Instruction:
Pull out every line of the items below that contains the string "should", treating uppercase and lowercase as different.

Records for processing:
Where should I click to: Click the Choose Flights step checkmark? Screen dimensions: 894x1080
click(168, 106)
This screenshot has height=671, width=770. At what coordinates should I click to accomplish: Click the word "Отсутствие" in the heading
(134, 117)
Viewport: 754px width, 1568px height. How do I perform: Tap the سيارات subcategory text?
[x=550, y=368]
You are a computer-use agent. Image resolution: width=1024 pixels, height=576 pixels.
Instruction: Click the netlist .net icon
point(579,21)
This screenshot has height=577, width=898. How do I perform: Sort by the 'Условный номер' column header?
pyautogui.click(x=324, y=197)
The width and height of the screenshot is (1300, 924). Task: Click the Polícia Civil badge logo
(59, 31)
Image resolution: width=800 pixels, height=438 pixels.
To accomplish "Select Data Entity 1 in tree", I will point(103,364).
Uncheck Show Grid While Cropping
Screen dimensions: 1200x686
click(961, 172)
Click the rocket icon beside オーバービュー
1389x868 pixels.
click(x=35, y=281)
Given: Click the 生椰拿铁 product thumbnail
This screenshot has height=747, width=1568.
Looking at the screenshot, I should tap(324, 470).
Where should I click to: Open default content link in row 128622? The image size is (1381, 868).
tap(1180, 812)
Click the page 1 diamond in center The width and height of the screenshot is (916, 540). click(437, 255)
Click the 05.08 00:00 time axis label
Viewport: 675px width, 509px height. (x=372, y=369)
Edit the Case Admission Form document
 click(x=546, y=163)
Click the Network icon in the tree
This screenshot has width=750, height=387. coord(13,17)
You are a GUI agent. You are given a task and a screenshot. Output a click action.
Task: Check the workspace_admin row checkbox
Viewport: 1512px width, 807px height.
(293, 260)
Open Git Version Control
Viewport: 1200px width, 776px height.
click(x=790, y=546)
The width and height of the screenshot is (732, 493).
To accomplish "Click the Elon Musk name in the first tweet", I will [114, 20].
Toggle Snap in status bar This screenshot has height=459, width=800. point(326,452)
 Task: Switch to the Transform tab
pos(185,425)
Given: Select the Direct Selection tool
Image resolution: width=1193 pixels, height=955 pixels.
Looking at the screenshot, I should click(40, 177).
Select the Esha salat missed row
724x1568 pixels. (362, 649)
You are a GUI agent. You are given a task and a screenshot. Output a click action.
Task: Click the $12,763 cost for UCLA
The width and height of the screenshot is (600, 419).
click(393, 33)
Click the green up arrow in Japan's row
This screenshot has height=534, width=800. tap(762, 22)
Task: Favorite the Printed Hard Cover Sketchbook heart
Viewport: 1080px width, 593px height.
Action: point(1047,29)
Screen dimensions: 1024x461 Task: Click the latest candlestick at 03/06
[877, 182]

Exercise solution:
Where should I click to: Click the Choose Flights step checkmark? Screen dimensions: 894x1080
This screenshot has height=671, width=770. At what coordinates should I click to accomplish: Click the word "Отсутствие" in the heading
Looking at the screenshot, I should tap(324, 470).
Where should I click to: Open default content link in row 128622? The image size is (1381, 868).
Looking at the screenshot, I should click(40, 177).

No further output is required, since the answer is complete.